[Extracted records Boundary: Start]

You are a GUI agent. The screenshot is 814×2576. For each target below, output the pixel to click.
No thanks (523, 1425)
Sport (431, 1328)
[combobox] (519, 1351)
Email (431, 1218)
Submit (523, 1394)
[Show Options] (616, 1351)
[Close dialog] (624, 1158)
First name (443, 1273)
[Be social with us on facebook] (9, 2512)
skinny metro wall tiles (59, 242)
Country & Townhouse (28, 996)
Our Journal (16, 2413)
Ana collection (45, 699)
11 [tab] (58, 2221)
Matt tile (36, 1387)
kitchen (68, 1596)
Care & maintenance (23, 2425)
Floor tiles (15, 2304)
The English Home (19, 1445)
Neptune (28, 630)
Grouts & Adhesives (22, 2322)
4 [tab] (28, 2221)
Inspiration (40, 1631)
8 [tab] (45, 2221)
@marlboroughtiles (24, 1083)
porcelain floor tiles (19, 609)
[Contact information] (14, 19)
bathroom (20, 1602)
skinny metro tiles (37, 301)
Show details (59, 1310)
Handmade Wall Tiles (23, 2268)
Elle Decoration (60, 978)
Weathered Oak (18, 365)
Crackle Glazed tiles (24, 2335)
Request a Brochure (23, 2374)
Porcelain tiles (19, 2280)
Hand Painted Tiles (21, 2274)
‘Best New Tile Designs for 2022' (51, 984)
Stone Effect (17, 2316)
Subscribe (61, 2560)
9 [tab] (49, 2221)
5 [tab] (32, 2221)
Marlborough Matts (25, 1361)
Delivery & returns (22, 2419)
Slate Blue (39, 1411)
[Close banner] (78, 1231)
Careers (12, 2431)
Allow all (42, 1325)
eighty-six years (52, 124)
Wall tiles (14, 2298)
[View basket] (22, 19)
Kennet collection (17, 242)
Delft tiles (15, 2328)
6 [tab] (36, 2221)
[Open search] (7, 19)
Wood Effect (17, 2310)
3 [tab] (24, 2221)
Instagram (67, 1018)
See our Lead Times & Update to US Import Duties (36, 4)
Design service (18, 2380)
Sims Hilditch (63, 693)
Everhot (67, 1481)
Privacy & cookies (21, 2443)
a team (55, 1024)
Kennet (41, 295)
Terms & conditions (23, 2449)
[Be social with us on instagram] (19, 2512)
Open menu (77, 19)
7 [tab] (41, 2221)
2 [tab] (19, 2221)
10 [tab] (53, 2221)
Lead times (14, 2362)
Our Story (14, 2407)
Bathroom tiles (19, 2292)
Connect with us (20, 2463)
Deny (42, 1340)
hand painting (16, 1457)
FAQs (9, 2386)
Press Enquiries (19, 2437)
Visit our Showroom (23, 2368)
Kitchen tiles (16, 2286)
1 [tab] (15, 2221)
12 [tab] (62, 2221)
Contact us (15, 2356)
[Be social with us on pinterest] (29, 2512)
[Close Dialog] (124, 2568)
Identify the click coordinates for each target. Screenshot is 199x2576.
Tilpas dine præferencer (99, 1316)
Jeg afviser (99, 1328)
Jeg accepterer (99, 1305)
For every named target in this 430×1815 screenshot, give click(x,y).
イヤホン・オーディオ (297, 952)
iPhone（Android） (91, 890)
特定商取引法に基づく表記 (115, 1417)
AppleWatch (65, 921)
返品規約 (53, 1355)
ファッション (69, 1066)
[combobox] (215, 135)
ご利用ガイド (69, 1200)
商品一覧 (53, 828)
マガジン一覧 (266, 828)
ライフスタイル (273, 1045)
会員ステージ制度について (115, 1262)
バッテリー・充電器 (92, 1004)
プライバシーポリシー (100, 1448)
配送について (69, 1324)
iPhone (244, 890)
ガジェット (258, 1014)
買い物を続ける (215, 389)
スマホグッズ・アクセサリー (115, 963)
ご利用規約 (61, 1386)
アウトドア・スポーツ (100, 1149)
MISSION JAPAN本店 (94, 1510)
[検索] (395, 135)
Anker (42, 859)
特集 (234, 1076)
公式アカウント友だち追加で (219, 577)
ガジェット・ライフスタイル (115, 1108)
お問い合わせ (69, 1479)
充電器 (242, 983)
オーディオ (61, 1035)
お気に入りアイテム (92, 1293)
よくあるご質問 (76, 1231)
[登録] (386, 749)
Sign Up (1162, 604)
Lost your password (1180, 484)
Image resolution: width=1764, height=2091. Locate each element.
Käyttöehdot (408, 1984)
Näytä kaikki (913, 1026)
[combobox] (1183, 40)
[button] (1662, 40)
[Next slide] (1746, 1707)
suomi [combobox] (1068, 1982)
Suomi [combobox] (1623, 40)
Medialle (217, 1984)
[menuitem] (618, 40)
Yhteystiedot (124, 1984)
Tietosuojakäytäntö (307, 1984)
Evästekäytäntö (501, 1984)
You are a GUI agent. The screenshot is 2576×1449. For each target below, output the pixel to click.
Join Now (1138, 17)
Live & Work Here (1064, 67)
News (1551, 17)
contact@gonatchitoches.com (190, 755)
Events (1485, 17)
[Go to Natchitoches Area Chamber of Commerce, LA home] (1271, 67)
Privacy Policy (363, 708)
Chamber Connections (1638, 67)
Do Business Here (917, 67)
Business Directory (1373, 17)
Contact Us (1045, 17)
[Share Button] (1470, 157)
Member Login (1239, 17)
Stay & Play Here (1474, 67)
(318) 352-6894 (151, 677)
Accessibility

[Extracted records Boundary: End]

## Task details
Repeat the lines above exactly.

## Your solution
You are a GUI agent. The screenshot is 814×2576. For each target below, output the pixel to click.
No thanks (523, 1425)
Sport (431, 1328)
[combobox] (519, 1351)
Email (431, 1218)
Submit (523, 1394)
[Show Options] (616, 1351)
[Close dialog] (624, 1158)
First name (443, 1273)
[Be social with us on facebook] (9, 2512)
skinny metro wall tiles (59, 242)
Country & Townhouse (28, 996)
Our Journal (16, 2413)
Ana collection (45, 699)
11 [tab] (58, 2221)
Matt tile (36, 1387)
kitchen (68, 1596)
Care & maintenance (23, 2425)
Floor tiles (15, 2304)
The English Home (19, 1445)
Neptune (28, 630)
Grouts & Adhesives (22, 2322)
4 [tab] (28, 2221)
Inspiration (40, 1631)
8 [tab] (45, 2221)
@marlboroughtiles (24, 1083)
porcelain floor tiles (19, 609)
[Contact information] (14, 19)
bathroom (20, 1602)
skinny metro tiles (37, 301)
Show details (59, 1310)
Handmade Wall Tiles (23, 2268)
Elle Decoration (60, 978)
Weathered Oak (18, 365)
Crackle Glazed tiles (24, 2335)
Request a Brochure (23, 2374)
Porcelain tiles (19, 2280)
Hand Painted Tiles (21, 2274)
‘Best New Tile Designs for 2022' (51, 984)
Stone Effect (17, 2316)
Subscribe (61, 2560)
9 [tab] (49, 2221)
5 [tab] (32, 2221)
Marlborough Matts (25, 1361)
Delivery & returns (22, 2419)
Slate Blue (39, 1411)
[Close banner] (78, 1231)
Careers (12, 2431)
Allow all (42, 1325)
eighty-six years (52, 124)
Wall tiles (14, 2298)
[View basket] (22, 19)
Kennet collection (17, 242)
Delft tiles (15, 2328)
6 [tab] (36, 2221)
[Open search] (7, 19)
Wood Effect (17, 2310)
3 [tab] (24, 2221)
Instagram (67, 1018)
See our Lead Times & Update to US Import Duties (36, 4)
Design service (18, 2380)
Sims Hilditch (63, 693)
Everhot (67, 1481)
Privacy & cookies (21, 2443)
a team (55, 1024)
Kennet (41, 295)
Terms & conditions (23, 2449)
[Be social with us on instagram] (19, 2512)
Open menu (77, 19)
7 [tab] (41, 2221)
2 [tab] (19, 2221)
10 [tab] (53, 2221)
Lead times (14, 2362)
Our Story (14, 2407)
Bathroom tiles (19, 2292)
Connect with us (20, 2463)
Deny (42, 1340)
hand painting (16, 1457)
FAQs (9, 2386)
Press Enquiries (19, 2437)
Visit our Showroom (23, 2368)
Kitchen tiles (16, 2286)
1 [tab] (15, 2221)
12 [tab] (62, 2221)
Contact us (15, 2356)
[Be social with us on pinterest] (29, 2512)
[Close Dialog] (124, 2568)
Identify the click coordinates for each target. Screenshot is 199x2576.
Tilpas dine præferencer (99, 1316)
Jeg afviser (99, 1328)
Jeg accepterer (99, 1305)
For every named target in this 430×1815 screenshot, give click(x,y).
イヤホン・オーディオ (297, 952)
iPhone（Android） (91, 890)
特定商取引法に基づく表記 (115, 1417)
AppleWatch (65, 921)
返品規約 (53, 1355)
ファッション (69, 1066)
[combobox] (215, 135)
ご利用ガイド (69, 1200)
商品一覧 (53, 828)
マガジン一覧 (266, 828)
ライフスタイル (273, 1045)
会員ステージ制度について (115, 1262)
バッテリー・充電器 (92, 1004)
プライバシーポリシー (100, 1448)
配送について (69, 1324)
iPhone (244, 890)
ガジェット (258, 1014)
買い物を続ける (215, 389)
スマホグッズ・アクセサリー (115, 963)
ご利用規約 (61, 1386)
アウトドア・スポーツ (100, 1149)
MISSION JAPAN本店 (94, 1510)
[検索] (395, 135)
Anker (42, 859)
特集 (234, 1076)
公式アカウント友だち追加で (219, 577)
ガジェット・ライフスタイル (115, 1108)
お問い合わせ (69, 1479)
充電器 (242, 983)
オーディオ (61, 1035)
お気に入りアイテム (92, 1293)
よくあるご質問 (76, 1231)
[登録] (386, 749)
Sign Up (1162, 604)
Lost your password (1180, 484)
Image resolution: width=1764, height=2091. Locate each element.
Käyttöehdot (408, 1984)
Näytä kaikki (913, 1026)
[combobox] (1183, 40)
[button] (1662, 40)
[Next slide] (1746, 1707)
suomi [combobox] (1068, 1982)
Suomi [combobox] (1623, 40)
Medialle (217, 1984)
[menuitem] (618, 40)
Yhteystiedot (124, 1984)
Tietosuojakäytäntö (307, 1984)
Evästekäytäntö (501, 1984)
You are a GUI agent. The screenshot is 2576×1449. For each target below, output the pixel to click.
Join Now (1138, 17)
Live & Work Here (1064, 67)
News (1551, 17)
contact@gonatchitoches.com (190, 755)
Events (1485, 17)
[Go to Natchitoches Area Chamber of Commerce, LA home] (1271, 67)
Privacy Policy (363, 708)
Chamber Connections (1638, 67)
Do Business Here (917, 67)
Business Directory (1373, 17)
Contact Us (1045, 17)
[Share Button] (1470, 157)
Member Login (1239, 17)
Stay & Play Here (1474, 67)
(318) 352-6894 (151, 677)
Accessibility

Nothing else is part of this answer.